From the line containing "Given: Click the + 关注 follow button" to the last line of the listing, transcribe exactly and add nothing else; keep both ends and omit pictures.

____

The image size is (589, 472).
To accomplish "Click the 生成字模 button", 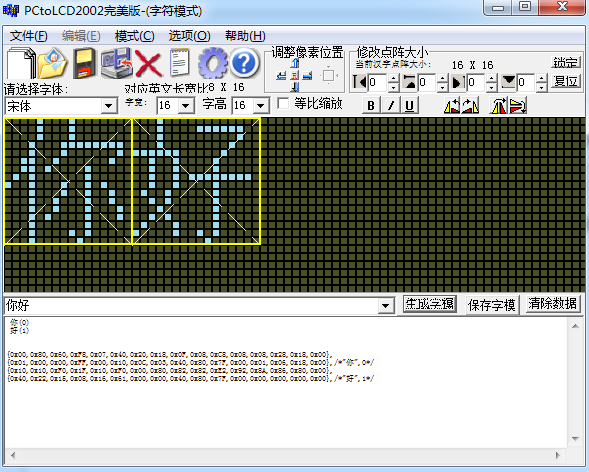I will (x=430, y=304).
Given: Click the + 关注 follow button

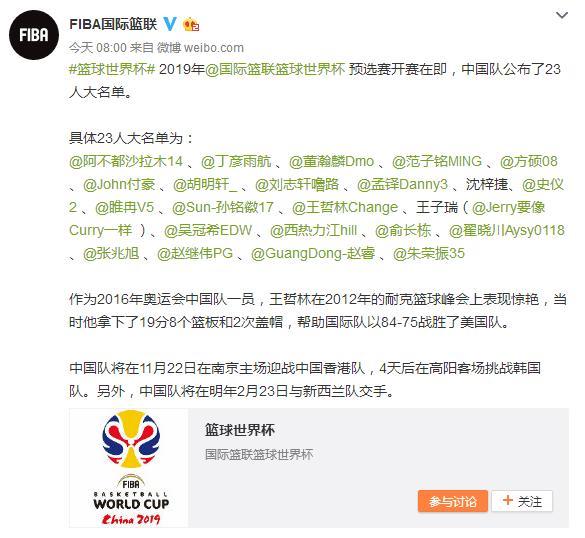Looking at the screenshot, I should [522, 501].
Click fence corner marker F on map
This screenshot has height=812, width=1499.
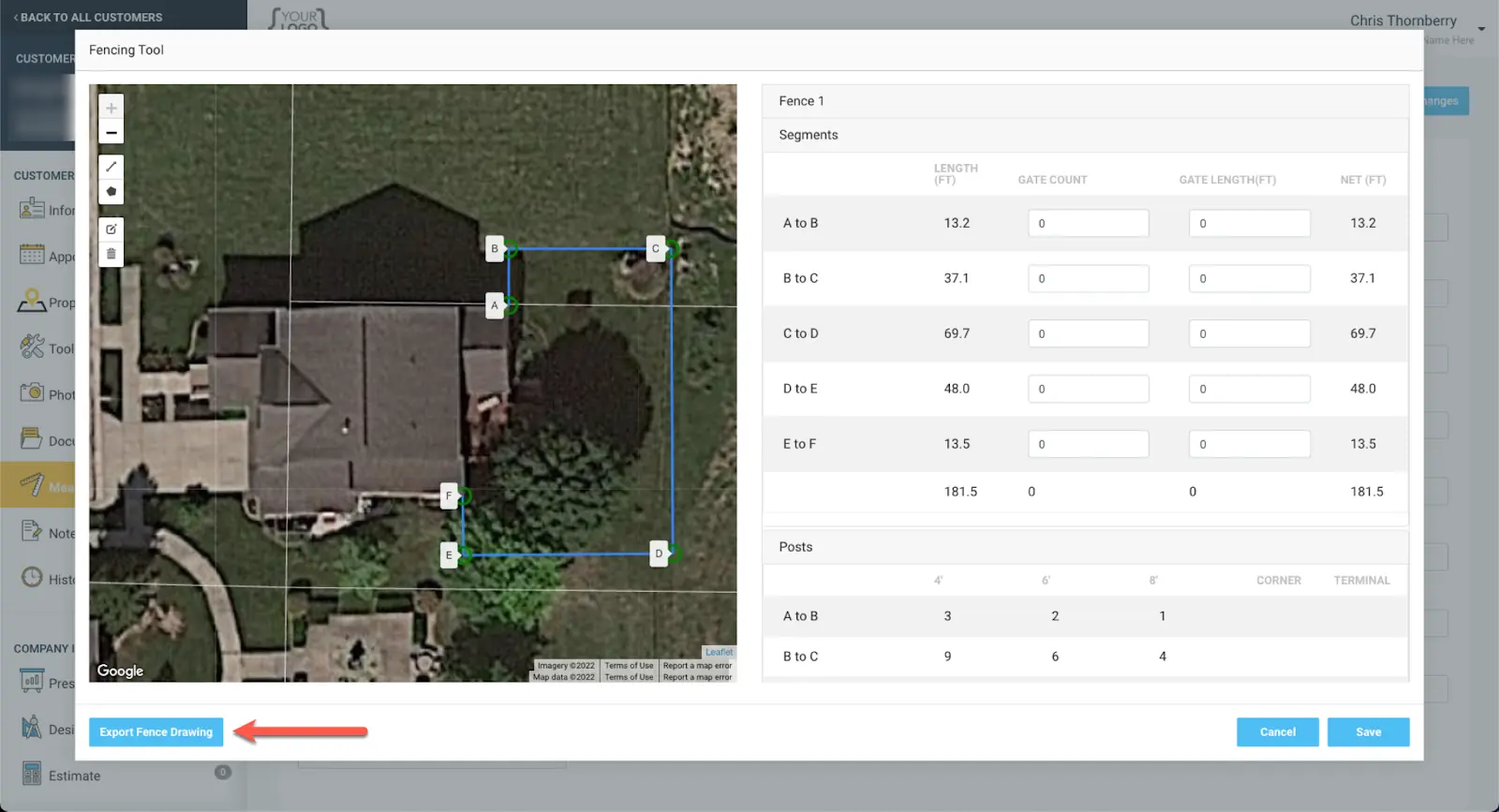point(449,495)
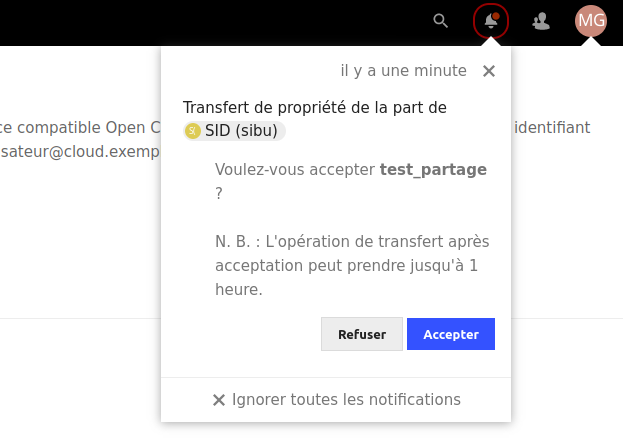Click the notifications bell icon
The image size is (623, 445).
point(491,20)
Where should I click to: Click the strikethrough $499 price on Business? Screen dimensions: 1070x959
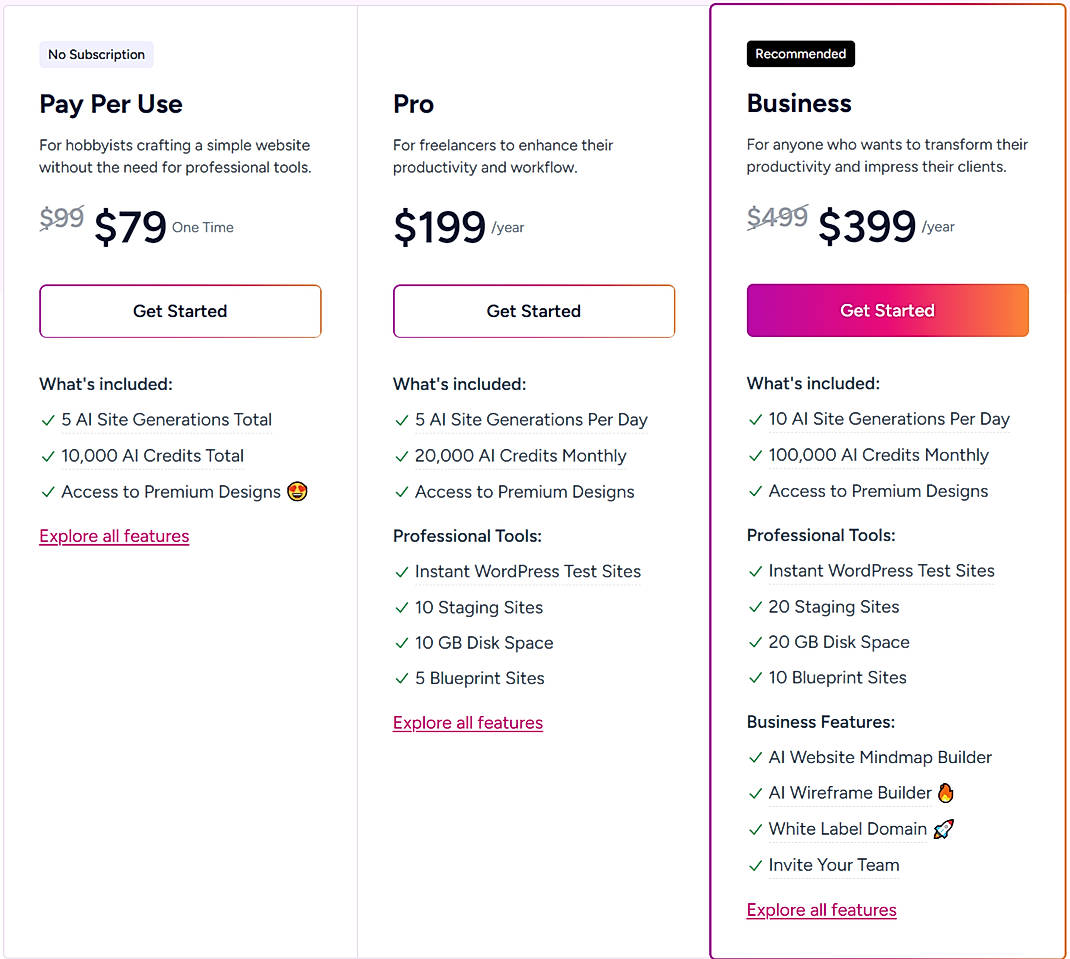point(777,217)
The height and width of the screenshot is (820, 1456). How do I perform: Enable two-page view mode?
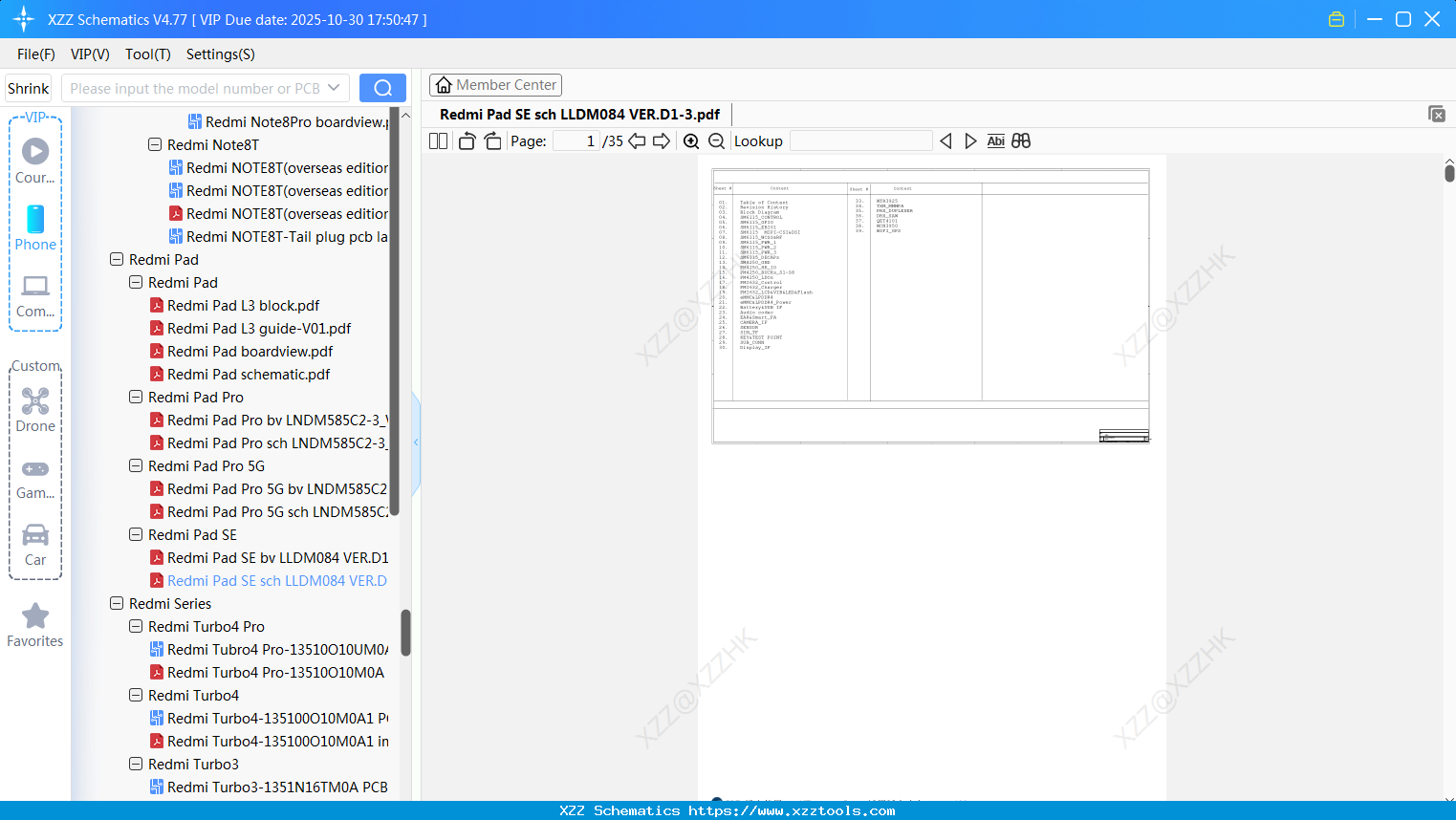coord(437,140)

____

▶ _Solution to the exercise_:
Given: Click the + 关注 follow button

Looking at the screenshot, I should [522, 501].
Click fence corner marker F on map
This screenshot has height=812, width=1499.
point(449,495)
Click the notifications bell icon
The image size is (623, 445).
point(491,20)
Where should I click to: Click the strikethrough $499 price on Business? Screen dimensions: 1070x959
point(777,217)
The height and width of the screenshot is (820, 1456). How do I perform: Enable two-page view mode?
coord(437,140)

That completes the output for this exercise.